Our firm's government affairs practice regularly assists clients in connecting with, and presenting cases to, government agencies, staffers and Congress. We have assisted clients and trade organizations in response to inquiries on cyber risk, data breaches and privacy issues before all levels of government.
Litigation and Class Action Defense
Practice leader Mark Melodia is ranked as one of the top privacy and data security litigators in the country by Chambers USA (2019-2024) and Chambers Global (2020-2024). Our seasoned team of data privacy and cybersecurity litigators has defended approximately 120 privacy class actions, multidistrict litigations (MDLs) and other "bet-the-company" suits throughout the U.S.

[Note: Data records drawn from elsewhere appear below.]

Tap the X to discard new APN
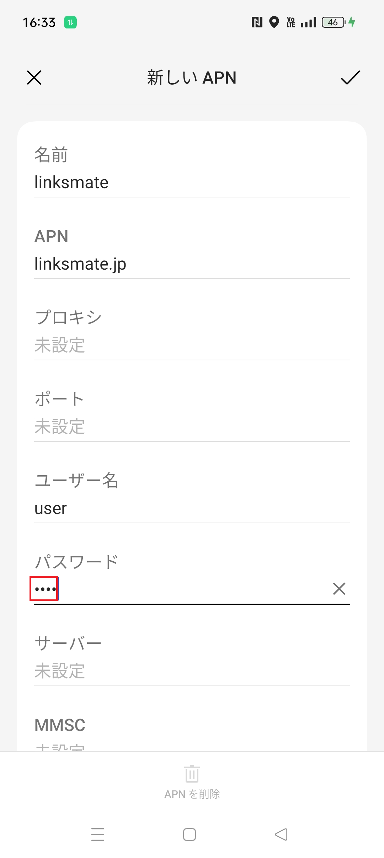Viewport: 384px width, 858px height. (x=34, y=78)
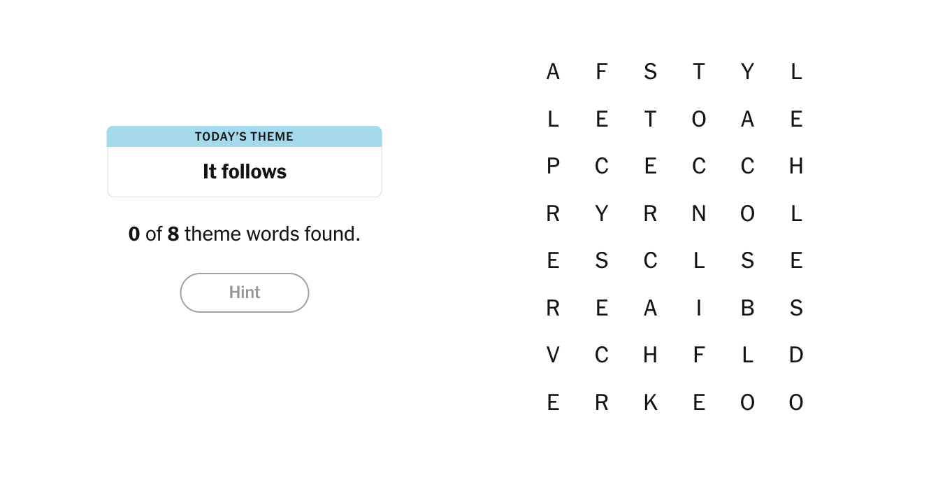The image size is (945, 496).
Task: Click the letter T in the top row
Action: [698, 71]
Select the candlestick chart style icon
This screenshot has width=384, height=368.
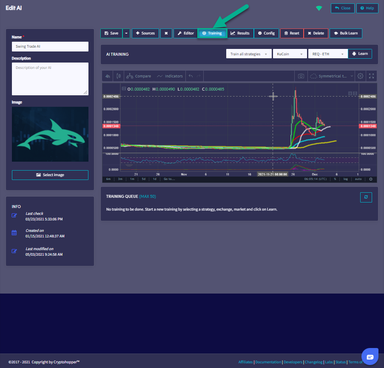point(118,76)
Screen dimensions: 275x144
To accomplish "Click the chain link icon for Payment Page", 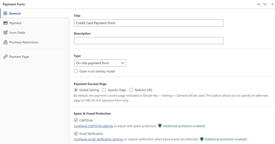I will (5, 57).
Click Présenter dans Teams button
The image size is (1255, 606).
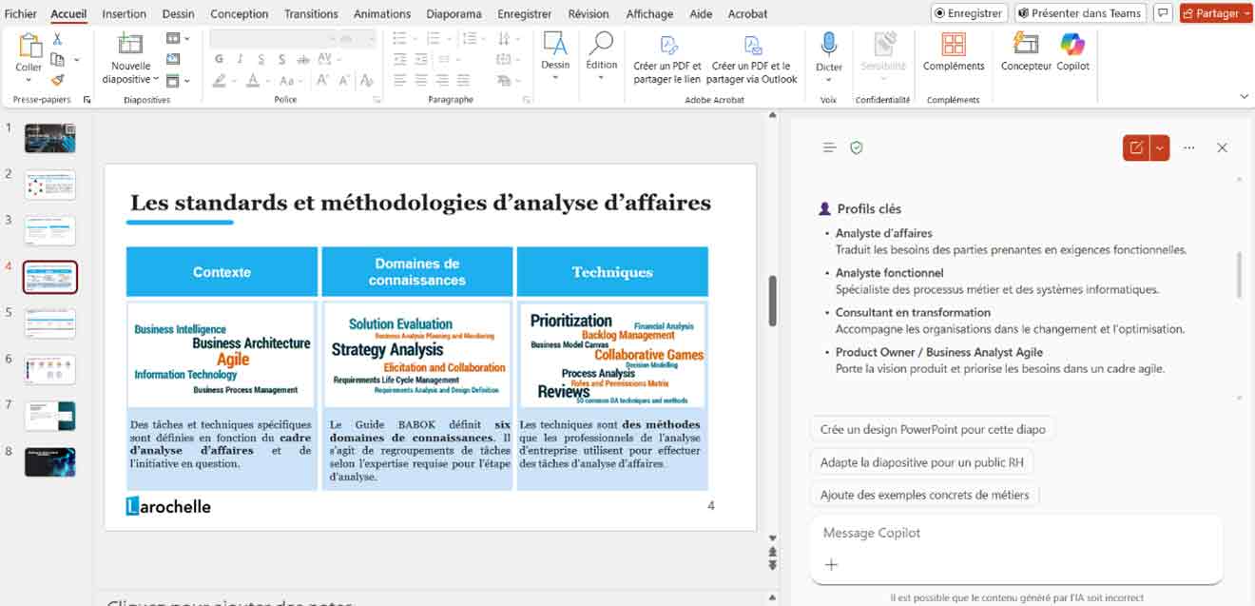tap(1078, 13)
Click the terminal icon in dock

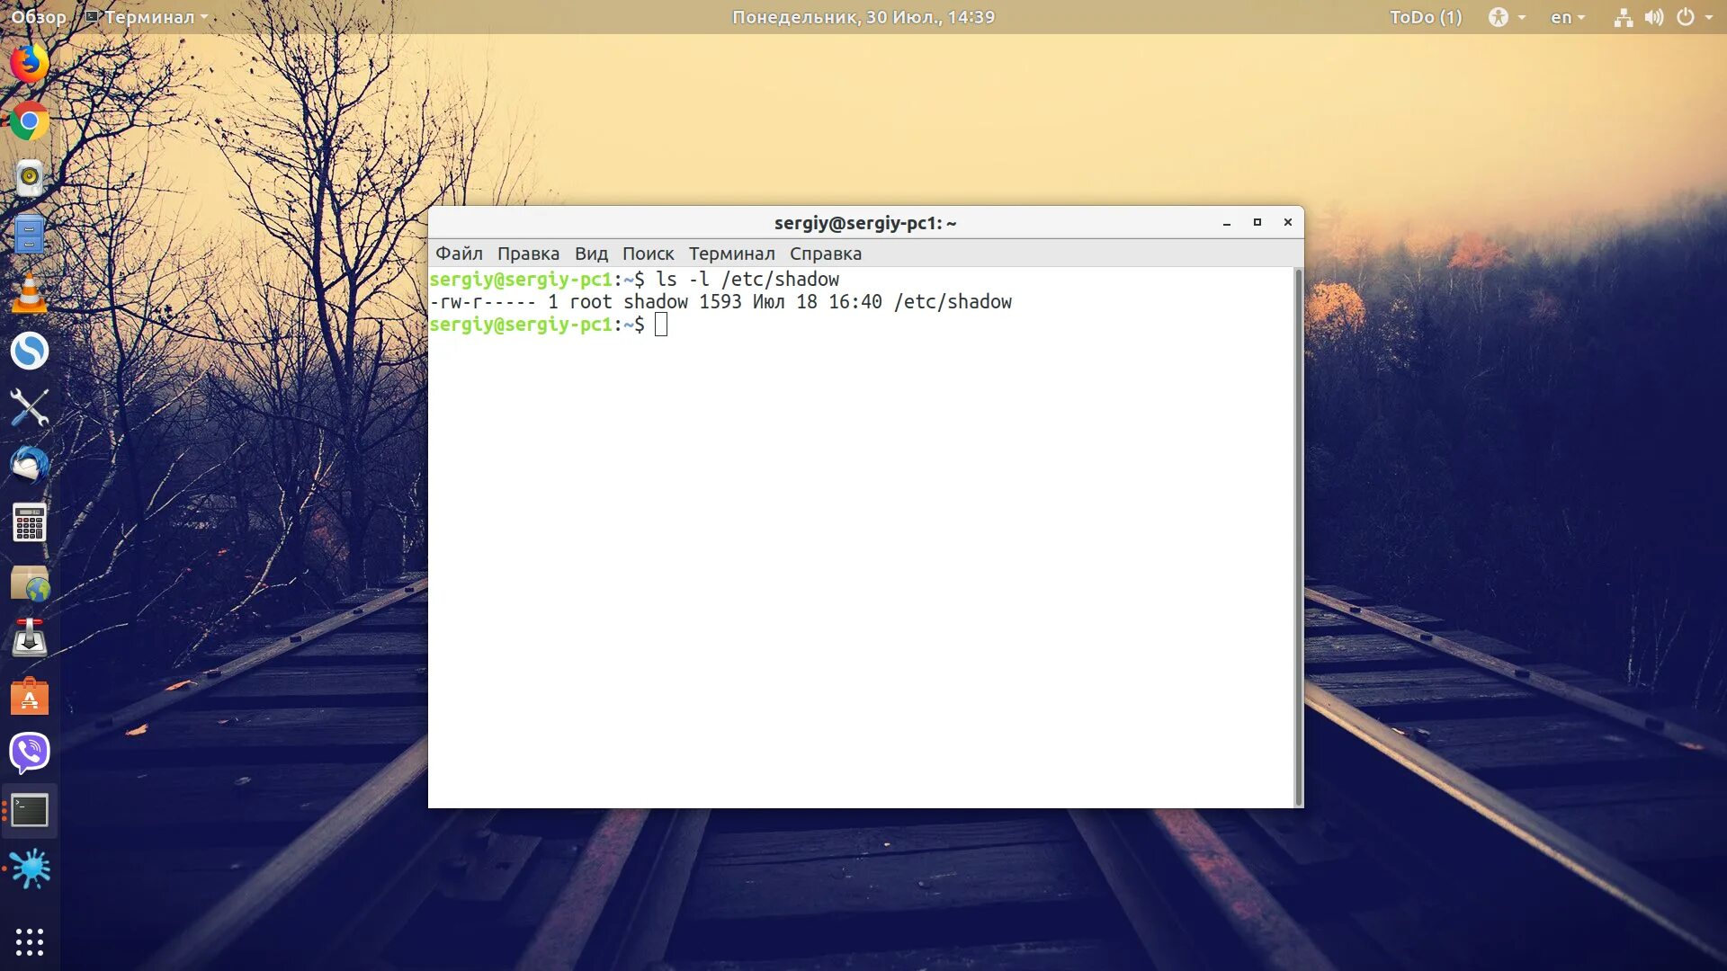pos(30,810)
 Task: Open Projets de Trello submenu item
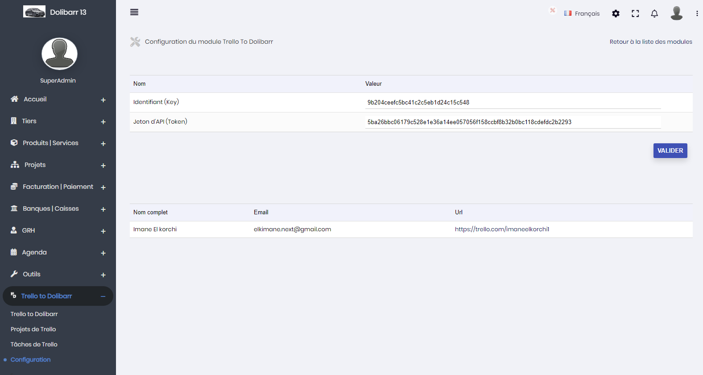click(33, 329)
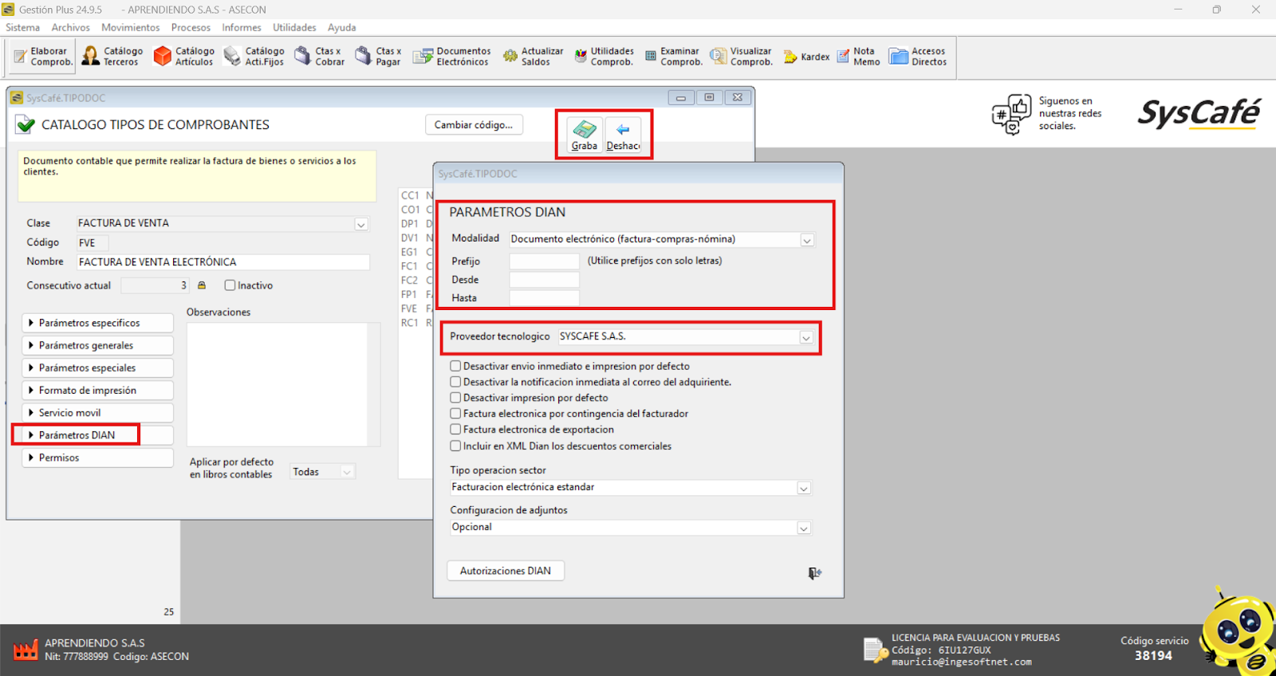Toggle Desactivar impresion por defecto checkbox
This screenshot has width=1276, height=676.
pyautogui.click(x=455, y=398)
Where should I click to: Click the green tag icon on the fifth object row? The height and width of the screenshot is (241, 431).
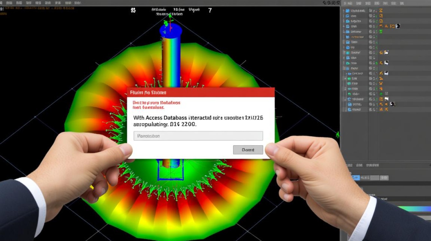(x=381, y=31)
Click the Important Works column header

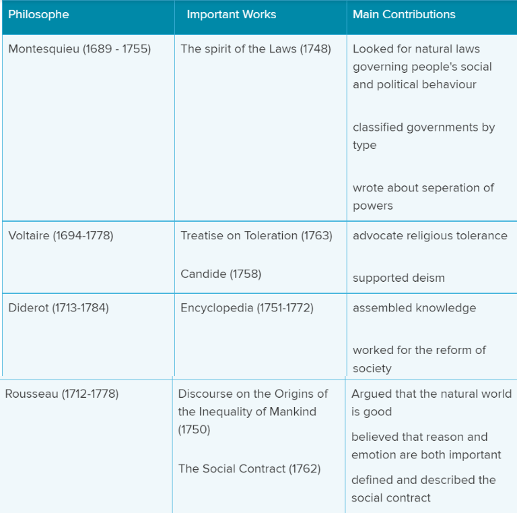[232, 15]
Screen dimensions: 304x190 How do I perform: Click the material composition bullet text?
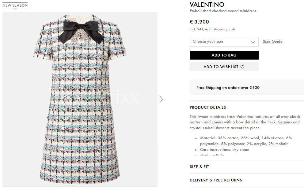coord(246,141)
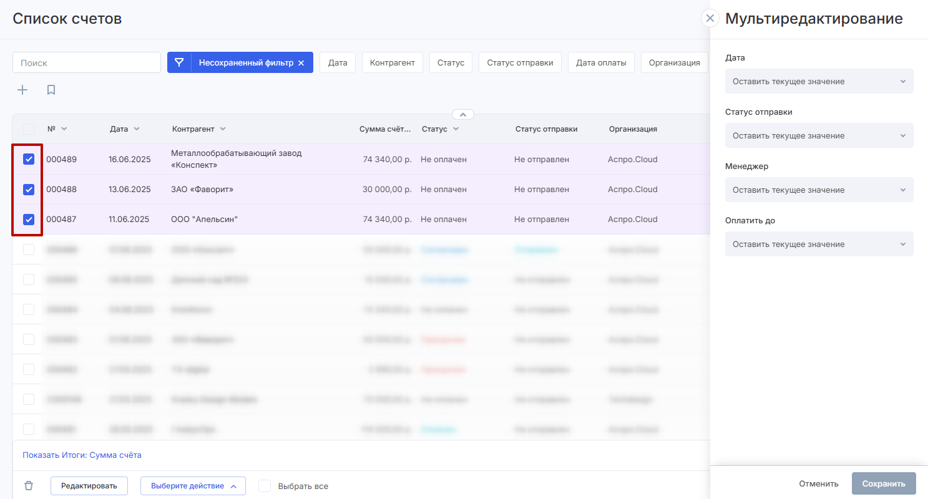Uncheck the checkbox for invoice 000487
The height and width of the screenshot is (499, 928).
pyautogui.click(x=29, y=220)
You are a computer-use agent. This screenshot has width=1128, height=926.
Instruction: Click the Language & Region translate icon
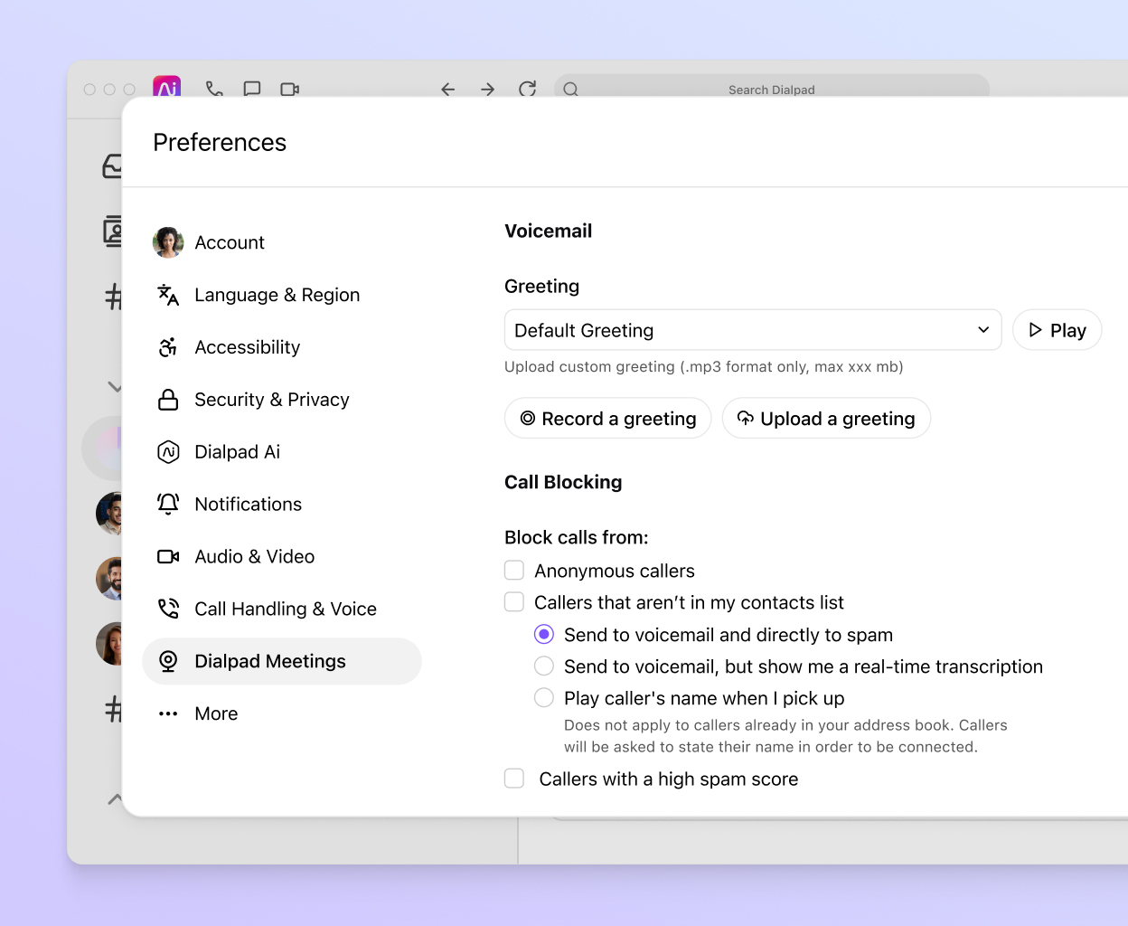click(169, 294)
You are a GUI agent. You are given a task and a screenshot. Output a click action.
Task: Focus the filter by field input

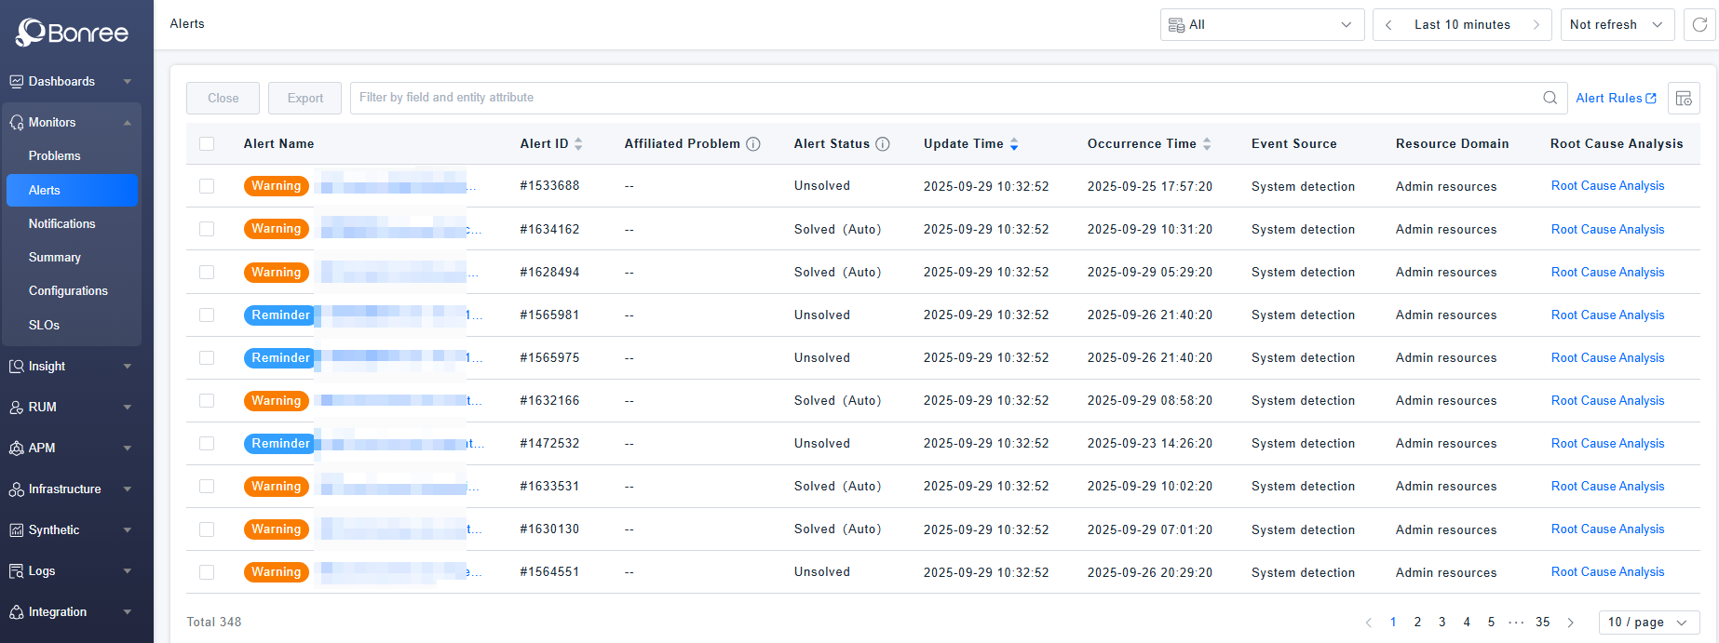tap(941, 98)
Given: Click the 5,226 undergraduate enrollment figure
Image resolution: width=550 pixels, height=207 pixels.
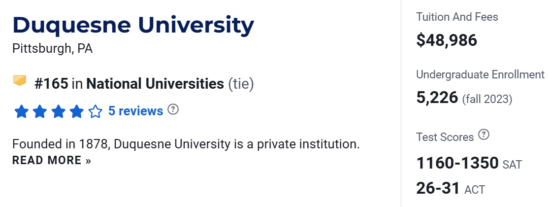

Class actions are a common and challenging consequence of privacy and data security incidents, and increasingly extend to even mainstream data collection and usage practices, including the latest trend of the use of state anti-wiretap laws as a vehicle to sue software developers and businesses for the use of ubiquitous cookies, pixels and other website software, such as session replay technology. We have a team of nationally recognized litigators who defend clients in privacy class actions based on a wide variety of alleged claims, including breach of contract, breach of warranty, fraudulent representations, negligence, breach of state privacy and security laws, breach of state consumer fraud laws, the Wiretap Act, the Stored Communications Act, the Computer Fraud and Abuse Act (CFAA), as well as the DPPA, VPPA and TCPA, to name a few. In so doing, we often work closely and collaboratively with carriers providing coverage.